Offer freshly sprouted seeds. You can start seeds yourself or buy sprouts in the produce section of your local grocery store. Varieties include alfalfa, beans and mixtures with radish and clover. This is a special treat for most birds and will start them getting used to different foods. Freshly sprouted seeds also contain lots of vitamins and minerals. Freshly sprouted wheat grass is also a healthy treat.
Another method that may work is to alternate offering seed a few hours at a time, then offering fresh fruits and vegetables, or other healthy foods for a few hours. Keep track of your bird's weight if you do this. Remember to offer the fruits, veggies, etc. first, because your bird will be the hungriest in the morning. It will be more likely to try new foods then.
Sometimes presenting the food differently will get the bird to eat. Try chopping the food up into small pieces, or you can shred it.

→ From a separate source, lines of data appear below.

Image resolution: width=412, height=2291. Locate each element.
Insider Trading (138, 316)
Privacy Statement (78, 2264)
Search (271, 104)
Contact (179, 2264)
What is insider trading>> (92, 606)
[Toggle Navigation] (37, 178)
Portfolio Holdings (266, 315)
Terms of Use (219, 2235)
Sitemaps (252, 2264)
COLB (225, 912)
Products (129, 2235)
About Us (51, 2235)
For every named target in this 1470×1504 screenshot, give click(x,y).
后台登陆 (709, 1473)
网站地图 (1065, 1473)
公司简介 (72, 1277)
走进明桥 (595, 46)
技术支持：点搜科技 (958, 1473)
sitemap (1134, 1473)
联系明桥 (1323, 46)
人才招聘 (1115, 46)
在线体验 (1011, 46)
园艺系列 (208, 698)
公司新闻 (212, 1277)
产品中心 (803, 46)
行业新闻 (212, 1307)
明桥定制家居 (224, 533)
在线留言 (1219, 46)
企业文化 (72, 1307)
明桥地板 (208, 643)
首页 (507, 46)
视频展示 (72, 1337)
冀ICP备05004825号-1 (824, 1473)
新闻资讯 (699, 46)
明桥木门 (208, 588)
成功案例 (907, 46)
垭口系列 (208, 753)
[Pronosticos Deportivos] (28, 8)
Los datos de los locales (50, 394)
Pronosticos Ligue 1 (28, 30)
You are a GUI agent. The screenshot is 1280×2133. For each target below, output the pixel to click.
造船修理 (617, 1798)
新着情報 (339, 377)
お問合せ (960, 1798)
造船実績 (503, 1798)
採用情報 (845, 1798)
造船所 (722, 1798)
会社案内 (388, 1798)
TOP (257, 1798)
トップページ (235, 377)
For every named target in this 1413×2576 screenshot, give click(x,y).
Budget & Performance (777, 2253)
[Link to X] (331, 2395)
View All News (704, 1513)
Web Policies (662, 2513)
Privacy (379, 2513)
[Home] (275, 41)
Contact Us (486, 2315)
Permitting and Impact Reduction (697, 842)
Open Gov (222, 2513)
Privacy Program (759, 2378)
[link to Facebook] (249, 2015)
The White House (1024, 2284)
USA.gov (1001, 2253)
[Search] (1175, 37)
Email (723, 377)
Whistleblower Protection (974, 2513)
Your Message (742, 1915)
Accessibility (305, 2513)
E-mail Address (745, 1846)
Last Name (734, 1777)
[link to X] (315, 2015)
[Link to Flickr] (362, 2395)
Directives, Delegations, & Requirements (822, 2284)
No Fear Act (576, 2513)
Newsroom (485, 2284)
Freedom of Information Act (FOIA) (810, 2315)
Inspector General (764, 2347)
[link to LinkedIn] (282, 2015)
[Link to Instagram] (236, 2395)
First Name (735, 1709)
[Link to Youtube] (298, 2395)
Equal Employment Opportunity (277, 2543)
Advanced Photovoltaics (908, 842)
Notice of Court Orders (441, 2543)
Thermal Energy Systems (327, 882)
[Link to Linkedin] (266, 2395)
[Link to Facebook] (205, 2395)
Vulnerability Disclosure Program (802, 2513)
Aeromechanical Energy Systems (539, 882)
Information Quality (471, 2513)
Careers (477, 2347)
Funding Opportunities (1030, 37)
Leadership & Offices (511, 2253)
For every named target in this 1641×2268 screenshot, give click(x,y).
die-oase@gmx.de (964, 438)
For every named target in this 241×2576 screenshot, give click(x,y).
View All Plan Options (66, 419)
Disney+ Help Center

Alternate different foods on a daily basis. On the market is a birdie "shish-kabob" toy made to hold food.
Don't forget about the power of jealousy. Whenever you have more than one bird, there is a competition for your attention. Use it to encourage your birds to do what you want them to do. (Hint: this advice pertains to other areas of training as well.) Birds are very much like little children. What ever one has, the other one wants.
Make eating a family affair -- get your bird involved. Your bird will be the healthier for it. This is not meant to imply that you allow your bird to go from plate to plate, taking whatever it wants, or walking over your food. Little birdie footprints in your mashed potatoes is not exactly appetizing. THE BIRD MUST LEARN PROPER TABLE MANNERS! Try using his own dish or make a special place for him by placing is stand near the table. A bird without table manners is open to many different accidents such as being scalded from hot foods or choosing the wrong food for itself. Wrong foods are chocolate, avocados, and rhubarb. These CAN kill it. Mayonnaise products are included as well, because mayonnaise can go bad rapidly. (Hint: The word "NO" figures prominently in any discussions of birdie etiquette.)
Feed your birds all types of goodies. While some of them prefer to eat with the family, you should still offer these foods in their treat cups daily. So far a favorite snack food has been popcorn (plain). Birds differ in how they eat it - some have gone so far as to jump into the popcorn bowl. Mix other healthy foods in with their special goodies. For special treats try stringing grapes, popcorn, whole peanuts on a thing string (not too thin), Remove as soon as the food disappears. Also as a special treat, pine cones stuffed with peanut butter and seeds are welcomed by some larger birds.